Materials used in production of coated and laminated fabrics are generally subjected to heat treatment. Thermoplastics and thermosetting plastics are equally used in laminating and coating textile industry.
In 2002 primary materials used included polyvinyl acetate, acrylics, polyvinyl chloride (PVC), polyurethanes, and natural and synthetic rubbers. Copolymers and terpolymers were also in use. 

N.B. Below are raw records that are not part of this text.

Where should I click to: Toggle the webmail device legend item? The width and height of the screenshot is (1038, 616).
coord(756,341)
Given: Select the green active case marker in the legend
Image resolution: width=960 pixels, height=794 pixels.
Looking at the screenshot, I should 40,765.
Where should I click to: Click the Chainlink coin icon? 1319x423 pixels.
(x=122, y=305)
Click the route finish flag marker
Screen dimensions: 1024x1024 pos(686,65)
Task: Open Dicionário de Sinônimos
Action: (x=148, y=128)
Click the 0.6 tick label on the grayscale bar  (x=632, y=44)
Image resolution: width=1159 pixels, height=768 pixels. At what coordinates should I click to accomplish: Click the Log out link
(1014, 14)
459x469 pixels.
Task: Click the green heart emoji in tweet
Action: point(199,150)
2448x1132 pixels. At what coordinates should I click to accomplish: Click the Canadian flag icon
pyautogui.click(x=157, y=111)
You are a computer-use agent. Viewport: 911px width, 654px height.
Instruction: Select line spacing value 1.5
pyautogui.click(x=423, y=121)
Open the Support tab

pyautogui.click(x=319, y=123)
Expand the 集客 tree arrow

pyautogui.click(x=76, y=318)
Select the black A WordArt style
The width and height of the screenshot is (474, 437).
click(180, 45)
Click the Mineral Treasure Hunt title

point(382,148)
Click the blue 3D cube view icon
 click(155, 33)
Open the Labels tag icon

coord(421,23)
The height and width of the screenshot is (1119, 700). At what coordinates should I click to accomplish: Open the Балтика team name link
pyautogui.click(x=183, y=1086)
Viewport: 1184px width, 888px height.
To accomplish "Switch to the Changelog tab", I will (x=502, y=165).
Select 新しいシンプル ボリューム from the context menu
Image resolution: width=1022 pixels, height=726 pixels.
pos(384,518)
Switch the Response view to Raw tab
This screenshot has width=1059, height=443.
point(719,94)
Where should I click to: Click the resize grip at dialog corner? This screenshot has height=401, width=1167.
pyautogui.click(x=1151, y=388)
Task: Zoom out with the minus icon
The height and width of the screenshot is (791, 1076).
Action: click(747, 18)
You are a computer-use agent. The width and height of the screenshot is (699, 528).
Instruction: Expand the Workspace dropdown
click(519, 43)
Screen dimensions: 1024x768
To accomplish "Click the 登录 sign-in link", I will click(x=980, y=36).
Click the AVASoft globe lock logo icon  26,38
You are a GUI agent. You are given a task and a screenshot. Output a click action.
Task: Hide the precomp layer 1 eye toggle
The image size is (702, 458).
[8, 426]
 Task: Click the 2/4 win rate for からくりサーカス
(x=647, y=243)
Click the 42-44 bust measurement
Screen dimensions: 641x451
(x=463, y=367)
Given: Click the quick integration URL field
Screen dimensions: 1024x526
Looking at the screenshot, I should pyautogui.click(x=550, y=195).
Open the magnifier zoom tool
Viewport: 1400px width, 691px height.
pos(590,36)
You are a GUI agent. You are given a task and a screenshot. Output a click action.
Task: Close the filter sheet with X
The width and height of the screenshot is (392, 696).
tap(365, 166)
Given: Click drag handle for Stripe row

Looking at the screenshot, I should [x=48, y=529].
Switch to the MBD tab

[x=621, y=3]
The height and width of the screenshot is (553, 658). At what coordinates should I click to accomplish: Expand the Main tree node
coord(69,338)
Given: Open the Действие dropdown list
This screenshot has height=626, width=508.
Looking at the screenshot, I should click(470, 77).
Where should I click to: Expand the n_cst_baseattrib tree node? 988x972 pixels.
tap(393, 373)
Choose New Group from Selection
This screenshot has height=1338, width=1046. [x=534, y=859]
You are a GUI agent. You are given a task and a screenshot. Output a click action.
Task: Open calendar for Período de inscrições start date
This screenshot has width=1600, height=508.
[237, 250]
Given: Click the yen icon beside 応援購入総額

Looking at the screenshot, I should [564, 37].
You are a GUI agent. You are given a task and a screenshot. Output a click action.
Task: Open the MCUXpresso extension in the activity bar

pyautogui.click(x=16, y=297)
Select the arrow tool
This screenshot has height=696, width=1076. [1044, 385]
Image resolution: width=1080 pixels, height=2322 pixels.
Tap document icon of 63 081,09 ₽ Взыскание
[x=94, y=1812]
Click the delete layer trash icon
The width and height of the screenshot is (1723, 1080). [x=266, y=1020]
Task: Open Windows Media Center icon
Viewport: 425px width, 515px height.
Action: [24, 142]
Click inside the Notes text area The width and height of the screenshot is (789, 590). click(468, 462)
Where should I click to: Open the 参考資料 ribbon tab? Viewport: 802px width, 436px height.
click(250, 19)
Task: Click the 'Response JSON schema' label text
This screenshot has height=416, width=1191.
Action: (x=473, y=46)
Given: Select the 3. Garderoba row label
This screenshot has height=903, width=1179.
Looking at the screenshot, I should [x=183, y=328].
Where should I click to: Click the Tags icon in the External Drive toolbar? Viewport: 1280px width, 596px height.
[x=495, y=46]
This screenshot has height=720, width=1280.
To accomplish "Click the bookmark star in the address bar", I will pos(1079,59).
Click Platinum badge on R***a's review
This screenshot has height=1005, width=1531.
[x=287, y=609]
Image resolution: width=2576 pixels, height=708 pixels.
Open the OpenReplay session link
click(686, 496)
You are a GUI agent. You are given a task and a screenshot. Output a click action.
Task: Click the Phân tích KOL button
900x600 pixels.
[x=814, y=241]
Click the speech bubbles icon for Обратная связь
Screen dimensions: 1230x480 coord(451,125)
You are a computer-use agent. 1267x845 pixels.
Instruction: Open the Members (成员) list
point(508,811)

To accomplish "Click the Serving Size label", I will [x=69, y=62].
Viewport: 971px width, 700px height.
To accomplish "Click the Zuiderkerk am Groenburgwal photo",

Thin-films of plastics were in wide use as well. Materials varied from polyethylene and PVC to kapton depending on application. In automotive industry for example the PVC/acrylonitrilebutadiene-styrene (ABS) mixtures were often applied for interiors by laminating onto a polyurethane foam to give a soft-touch properties. Specialty films were used in protective clothing, .e.g polytetrafluoroethylene (PTFE), polyurethane etc.

Glass 

An example of a type of laminate using different materials would be the application of a layer of plastic film—the "laminate"—on either side of a sheet of glass—the laminated subject.  Vehicle windshields are commonly made as composites created by laminating a tough plastic film between two layers of glass. This is to prevent shards of glass detaching from the windshield in case it breaks.

Wood 
Plywood is a common example of a laminate using the same material in each layer combined with epoxy. Glued and laminated dimensional timber is used in the construction industry to make beams (glued laminated timber, or Glulam), in sizes larger and stronger than those that can be obtained from single pieces of wood. Another reason to laminate wooden strips into beams is quality control, as with this method each and every strip can be inspected before it becomes part of a highly stressed component.

Building material 
Examples of laminate materials include melamine adhesive countertop surfacing and plywood. Decorative laminates and some modern millwork components are produced with decorative papers with a layer of overlay on top of the decorative paper, set before pressing them with thermoprocessing into high-pressure decorative laminates (HPDL). A new type of HPDL is produced using real wood veneer or multilaminar veneer as top surface. High-pressure laminates consists of laminates "molded and cured at pressures not lower than 1,000 lb per sq in.(70 kg per cm2) and more commonly in the range of 1,200 to 2,000 lb per sq in. (84 to 140 kg per cm2). Meanwhile, low pressure laminate is defined as "a plastic laminate molded and cured at pressures in general of 400 pounds per square inch (approximately 27 atmospheres or 2.8 × 106 pascals).

Paper

Corrugated fiberboard boxes are examples of laminated structures, where an inner core provides rigidity and strength, and the outer layers provide a smooth surface. A starch based adhesive is usually used.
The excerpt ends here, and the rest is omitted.